In this paper we compare the results of two studies of the same bilingual population, Turkish/German bilingual pupils at a Gymnasium in Berlin. Pfaff 2009 reports on the investigation of parallel oral and written production in Turkish and German, comparing these results with Turkish monolinguals in Denizli and Istanbul which has continued as the MULTILIT Project (Schroeder, Akıncı, Pfaff) now encompassing data from children and adolescents aged 9-20. Hayasi 2010 reports on the judgments of appropriateness of a choice of Turkish demonstrative pronouns (bu, şu, o and their morphologically derived forms) by bilinguals in Berlin and monolinguals in Istanbul.

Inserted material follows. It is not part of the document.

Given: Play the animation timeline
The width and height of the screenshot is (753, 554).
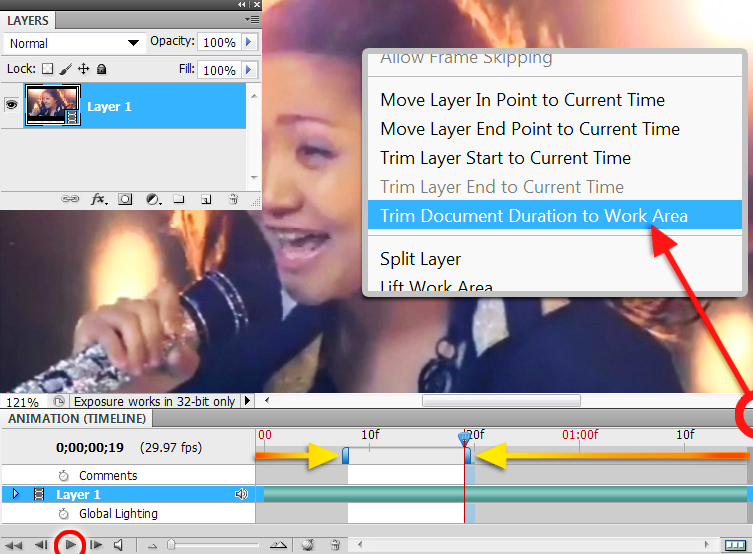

The data is from a questionnaire survey of 32 pupils between the ages from 15 to 18 in Berlin and 59 pupils from 14 to 17 in Istanbul.
In this paper we analyze the bilinguals’ and monolinguals’ production of demonstratives in both German and Turkish, focusing on the parallelism (or not) of usage in the bilinguals’ their two languages, and compare the findings for Turkish with the patterns of appropriateness judgments of bilinguals and monolinguals.
We find differences in bilingual and monolingual production with respect to their choice of the three sets of demonstratives (bu-, şu- and o-) but close similarity in their judgment about which set of demonstratives is pragmatically most suitable.
The comparison of the two data sets suggests that Berlin pupils are developing innovative usages of demonstratives, by using linguistic resources available to them, and yet they maintain the same grammatical and pragmatic knowledge as that of monolingual pupils of Istanbul.
References:
Anderson, Stephen R. and Edward L. Keenan. 1985. “Deixis”. In Timothy Shopen (ed.) Language typology and syntactic description, Volume 3, 259-308. Cambridge: Cambridge University Press.
Dixon, R. M. W. 2003. “Demonstratives: A cross-linguistic typology“. Studies in Language 27:1, 61-112.
Hayasi Tooru 2010. “Variability in linguistic judgment: An analysis of a questionnaire survey data on the usage of Turkish demonstratives carried out in Istanbul and Berlin”
Pfaff, Carol W. 2009. “Parallel assessment of oral and written text production of multilinguals: Methodological and analytical issues”. In B. Ahrenholz (ed.) DaZ-Forschung. Empirische Befunde zum Deutsch-als-Zweitsprache-Erwerb und zur Sprachförderung. Beiträge aus dem 3. Workshop Kinder mit Migrationshintergrund.’ Freiburg in Breisgau: Fillibach Verlag. pp. 213-233.